_Required work_
I need every line of the material below that includes the string "marker".
= = = = = = =
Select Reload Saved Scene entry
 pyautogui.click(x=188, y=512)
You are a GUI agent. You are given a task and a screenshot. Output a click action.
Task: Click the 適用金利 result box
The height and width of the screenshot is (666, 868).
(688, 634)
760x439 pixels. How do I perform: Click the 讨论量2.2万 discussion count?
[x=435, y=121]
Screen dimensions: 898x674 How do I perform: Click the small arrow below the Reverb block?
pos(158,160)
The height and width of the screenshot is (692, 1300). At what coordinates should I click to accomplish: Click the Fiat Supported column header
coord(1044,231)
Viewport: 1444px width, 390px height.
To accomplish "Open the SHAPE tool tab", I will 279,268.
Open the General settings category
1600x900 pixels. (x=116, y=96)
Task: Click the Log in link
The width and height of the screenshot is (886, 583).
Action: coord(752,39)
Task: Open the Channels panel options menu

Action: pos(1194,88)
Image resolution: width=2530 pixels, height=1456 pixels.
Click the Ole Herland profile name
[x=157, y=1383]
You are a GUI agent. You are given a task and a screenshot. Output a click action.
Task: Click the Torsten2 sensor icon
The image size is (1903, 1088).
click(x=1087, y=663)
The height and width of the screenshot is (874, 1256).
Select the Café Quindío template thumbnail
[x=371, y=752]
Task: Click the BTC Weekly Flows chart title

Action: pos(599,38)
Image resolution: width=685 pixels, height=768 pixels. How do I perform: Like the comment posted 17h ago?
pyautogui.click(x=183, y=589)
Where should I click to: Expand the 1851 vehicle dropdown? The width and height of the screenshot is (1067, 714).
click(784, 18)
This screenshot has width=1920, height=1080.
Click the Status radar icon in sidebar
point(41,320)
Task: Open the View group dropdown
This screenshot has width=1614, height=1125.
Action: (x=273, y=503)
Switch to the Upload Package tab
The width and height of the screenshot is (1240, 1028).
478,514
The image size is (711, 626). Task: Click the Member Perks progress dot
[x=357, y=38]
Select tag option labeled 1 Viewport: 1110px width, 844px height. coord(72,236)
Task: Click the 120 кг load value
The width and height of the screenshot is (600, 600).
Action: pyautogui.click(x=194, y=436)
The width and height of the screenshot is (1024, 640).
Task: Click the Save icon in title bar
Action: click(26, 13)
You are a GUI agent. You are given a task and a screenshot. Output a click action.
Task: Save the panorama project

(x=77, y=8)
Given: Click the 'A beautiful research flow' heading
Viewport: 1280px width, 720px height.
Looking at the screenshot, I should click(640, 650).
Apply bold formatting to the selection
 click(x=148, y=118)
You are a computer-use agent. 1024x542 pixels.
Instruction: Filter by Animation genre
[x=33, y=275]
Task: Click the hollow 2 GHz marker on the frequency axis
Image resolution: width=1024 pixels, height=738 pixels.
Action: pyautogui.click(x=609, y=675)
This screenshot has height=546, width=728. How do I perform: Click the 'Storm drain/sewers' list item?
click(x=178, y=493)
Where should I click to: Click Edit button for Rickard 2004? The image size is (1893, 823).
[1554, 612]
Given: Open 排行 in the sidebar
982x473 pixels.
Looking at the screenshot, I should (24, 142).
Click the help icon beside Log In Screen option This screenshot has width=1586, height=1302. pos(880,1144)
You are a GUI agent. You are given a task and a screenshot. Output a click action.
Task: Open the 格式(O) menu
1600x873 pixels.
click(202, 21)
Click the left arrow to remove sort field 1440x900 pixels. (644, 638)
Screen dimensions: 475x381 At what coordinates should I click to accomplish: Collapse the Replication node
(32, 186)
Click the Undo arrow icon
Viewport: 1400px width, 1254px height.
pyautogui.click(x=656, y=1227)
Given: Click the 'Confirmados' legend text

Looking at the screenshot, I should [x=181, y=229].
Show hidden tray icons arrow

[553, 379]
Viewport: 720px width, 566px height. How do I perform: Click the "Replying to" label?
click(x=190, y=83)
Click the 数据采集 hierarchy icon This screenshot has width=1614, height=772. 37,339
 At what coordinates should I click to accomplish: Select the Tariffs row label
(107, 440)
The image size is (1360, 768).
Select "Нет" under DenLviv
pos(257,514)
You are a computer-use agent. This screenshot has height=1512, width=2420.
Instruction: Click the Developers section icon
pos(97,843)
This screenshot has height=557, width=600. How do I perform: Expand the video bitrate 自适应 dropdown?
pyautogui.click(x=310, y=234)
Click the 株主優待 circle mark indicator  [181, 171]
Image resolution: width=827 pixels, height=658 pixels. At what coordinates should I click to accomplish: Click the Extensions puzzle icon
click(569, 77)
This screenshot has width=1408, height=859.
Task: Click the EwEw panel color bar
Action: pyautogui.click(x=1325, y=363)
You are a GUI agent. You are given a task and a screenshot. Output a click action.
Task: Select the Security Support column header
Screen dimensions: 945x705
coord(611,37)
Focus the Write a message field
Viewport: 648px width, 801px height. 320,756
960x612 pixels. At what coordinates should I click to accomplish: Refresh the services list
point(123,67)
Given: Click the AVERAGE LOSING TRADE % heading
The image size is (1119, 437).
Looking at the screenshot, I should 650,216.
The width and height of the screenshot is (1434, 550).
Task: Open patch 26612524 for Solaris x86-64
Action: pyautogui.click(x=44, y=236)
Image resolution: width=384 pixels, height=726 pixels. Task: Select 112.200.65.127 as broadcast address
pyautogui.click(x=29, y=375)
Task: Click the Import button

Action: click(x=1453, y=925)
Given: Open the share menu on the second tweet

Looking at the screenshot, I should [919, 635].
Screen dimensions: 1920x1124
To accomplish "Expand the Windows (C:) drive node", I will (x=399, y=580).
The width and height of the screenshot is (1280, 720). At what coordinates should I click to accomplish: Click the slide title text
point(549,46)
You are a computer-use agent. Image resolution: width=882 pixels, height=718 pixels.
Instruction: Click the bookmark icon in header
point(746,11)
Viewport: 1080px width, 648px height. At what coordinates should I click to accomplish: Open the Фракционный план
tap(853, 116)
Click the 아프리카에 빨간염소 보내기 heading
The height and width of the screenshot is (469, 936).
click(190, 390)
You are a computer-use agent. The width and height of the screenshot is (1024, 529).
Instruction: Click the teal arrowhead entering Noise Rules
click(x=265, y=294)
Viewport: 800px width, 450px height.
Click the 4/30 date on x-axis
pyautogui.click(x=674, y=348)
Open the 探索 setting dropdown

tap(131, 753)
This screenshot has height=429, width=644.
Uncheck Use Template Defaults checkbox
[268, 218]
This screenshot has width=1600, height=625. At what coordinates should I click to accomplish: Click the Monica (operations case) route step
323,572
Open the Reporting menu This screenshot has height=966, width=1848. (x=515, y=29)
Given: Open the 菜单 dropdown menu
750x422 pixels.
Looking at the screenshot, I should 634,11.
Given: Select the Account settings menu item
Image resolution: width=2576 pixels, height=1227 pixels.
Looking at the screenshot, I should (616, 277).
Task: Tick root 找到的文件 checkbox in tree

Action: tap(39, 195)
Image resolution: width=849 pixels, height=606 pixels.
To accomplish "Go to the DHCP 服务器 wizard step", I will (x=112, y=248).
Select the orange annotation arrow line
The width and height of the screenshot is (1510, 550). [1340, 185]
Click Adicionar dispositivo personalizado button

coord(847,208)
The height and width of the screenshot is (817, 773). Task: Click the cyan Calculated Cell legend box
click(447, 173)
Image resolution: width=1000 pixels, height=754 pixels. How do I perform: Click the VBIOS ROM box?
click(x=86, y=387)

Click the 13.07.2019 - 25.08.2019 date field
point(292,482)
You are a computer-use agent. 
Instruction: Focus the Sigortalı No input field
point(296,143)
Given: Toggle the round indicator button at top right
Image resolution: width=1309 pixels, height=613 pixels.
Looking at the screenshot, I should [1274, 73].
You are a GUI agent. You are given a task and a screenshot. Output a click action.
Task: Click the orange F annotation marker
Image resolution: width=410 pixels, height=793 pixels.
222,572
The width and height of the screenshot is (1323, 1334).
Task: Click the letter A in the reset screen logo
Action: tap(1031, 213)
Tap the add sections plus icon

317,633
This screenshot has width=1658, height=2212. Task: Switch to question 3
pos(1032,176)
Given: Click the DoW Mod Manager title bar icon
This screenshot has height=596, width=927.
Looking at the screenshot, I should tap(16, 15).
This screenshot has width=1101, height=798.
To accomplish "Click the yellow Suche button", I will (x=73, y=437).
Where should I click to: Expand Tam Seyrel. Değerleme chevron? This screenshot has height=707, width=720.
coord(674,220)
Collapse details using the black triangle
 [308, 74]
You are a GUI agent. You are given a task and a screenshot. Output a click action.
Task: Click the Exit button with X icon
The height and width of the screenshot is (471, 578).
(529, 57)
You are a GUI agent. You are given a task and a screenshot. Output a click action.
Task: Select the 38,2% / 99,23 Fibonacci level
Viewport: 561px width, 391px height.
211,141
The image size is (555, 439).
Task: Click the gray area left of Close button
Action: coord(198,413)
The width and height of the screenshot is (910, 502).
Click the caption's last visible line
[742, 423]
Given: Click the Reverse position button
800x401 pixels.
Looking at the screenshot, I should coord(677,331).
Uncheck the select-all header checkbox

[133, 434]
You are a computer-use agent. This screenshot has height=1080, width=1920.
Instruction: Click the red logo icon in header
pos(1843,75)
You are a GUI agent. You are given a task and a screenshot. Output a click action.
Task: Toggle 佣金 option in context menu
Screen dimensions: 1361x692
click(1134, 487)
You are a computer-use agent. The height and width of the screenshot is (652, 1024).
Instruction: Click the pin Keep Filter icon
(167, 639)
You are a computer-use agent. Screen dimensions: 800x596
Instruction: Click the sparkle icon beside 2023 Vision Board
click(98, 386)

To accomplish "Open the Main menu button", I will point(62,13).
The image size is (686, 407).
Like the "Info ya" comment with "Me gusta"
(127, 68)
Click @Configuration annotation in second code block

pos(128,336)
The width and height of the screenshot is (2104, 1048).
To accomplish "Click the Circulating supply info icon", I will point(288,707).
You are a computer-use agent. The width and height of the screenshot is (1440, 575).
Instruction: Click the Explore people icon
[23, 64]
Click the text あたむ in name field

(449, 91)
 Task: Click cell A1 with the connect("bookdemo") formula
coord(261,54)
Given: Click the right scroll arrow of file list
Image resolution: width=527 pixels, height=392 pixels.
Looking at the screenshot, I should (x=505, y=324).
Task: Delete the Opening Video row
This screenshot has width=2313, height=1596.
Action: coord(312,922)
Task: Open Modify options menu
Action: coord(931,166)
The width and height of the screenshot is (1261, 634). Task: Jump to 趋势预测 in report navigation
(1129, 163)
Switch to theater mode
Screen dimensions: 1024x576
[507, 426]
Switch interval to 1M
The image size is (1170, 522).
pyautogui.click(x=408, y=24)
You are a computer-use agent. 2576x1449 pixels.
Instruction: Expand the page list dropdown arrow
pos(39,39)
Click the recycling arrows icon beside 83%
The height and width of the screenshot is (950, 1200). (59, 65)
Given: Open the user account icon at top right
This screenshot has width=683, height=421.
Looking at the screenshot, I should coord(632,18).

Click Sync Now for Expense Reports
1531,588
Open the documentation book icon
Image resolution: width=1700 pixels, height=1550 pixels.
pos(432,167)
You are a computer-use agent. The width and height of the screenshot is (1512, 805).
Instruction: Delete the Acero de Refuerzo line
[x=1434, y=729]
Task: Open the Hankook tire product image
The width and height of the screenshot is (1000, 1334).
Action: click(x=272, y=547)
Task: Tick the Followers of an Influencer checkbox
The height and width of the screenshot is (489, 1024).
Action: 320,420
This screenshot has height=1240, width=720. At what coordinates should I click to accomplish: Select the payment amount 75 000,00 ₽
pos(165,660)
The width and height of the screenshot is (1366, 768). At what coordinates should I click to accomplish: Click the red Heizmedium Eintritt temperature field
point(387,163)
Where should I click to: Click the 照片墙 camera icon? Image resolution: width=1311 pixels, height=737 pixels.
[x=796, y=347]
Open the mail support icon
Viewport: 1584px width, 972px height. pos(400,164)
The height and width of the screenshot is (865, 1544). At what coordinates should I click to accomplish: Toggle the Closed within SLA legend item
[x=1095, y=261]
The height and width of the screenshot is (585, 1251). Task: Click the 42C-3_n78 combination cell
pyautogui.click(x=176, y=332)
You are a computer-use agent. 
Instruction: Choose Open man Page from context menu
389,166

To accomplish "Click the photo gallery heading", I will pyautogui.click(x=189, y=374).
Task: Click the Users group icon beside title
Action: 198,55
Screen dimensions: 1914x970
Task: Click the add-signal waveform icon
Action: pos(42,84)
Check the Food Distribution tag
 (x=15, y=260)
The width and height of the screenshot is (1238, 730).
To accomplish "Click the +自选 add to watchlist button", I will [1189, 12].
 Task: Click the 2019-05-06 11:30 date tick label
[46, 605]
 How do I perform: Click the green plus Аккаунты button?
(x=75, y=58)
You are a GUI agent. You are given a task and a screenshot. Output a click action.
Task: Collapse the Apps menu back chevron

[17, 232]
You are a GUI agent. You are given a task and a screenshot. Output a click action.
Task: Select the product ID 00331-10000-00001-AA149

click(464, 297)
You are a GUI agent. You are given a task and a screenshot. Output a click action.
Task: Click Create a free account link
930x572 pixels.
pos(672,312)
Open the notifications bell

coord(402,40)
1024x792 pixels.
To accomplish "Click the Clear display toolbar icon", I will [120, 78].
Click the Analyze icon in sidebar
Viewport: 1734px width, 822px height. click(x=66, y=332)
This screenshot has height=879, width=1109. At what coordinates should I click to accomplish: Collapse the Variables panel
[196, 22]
= = = = = = =
_Written response_
Task: Click the hollow 2 GHz marker on the frequency axis
Task: Click the orange F annotation marker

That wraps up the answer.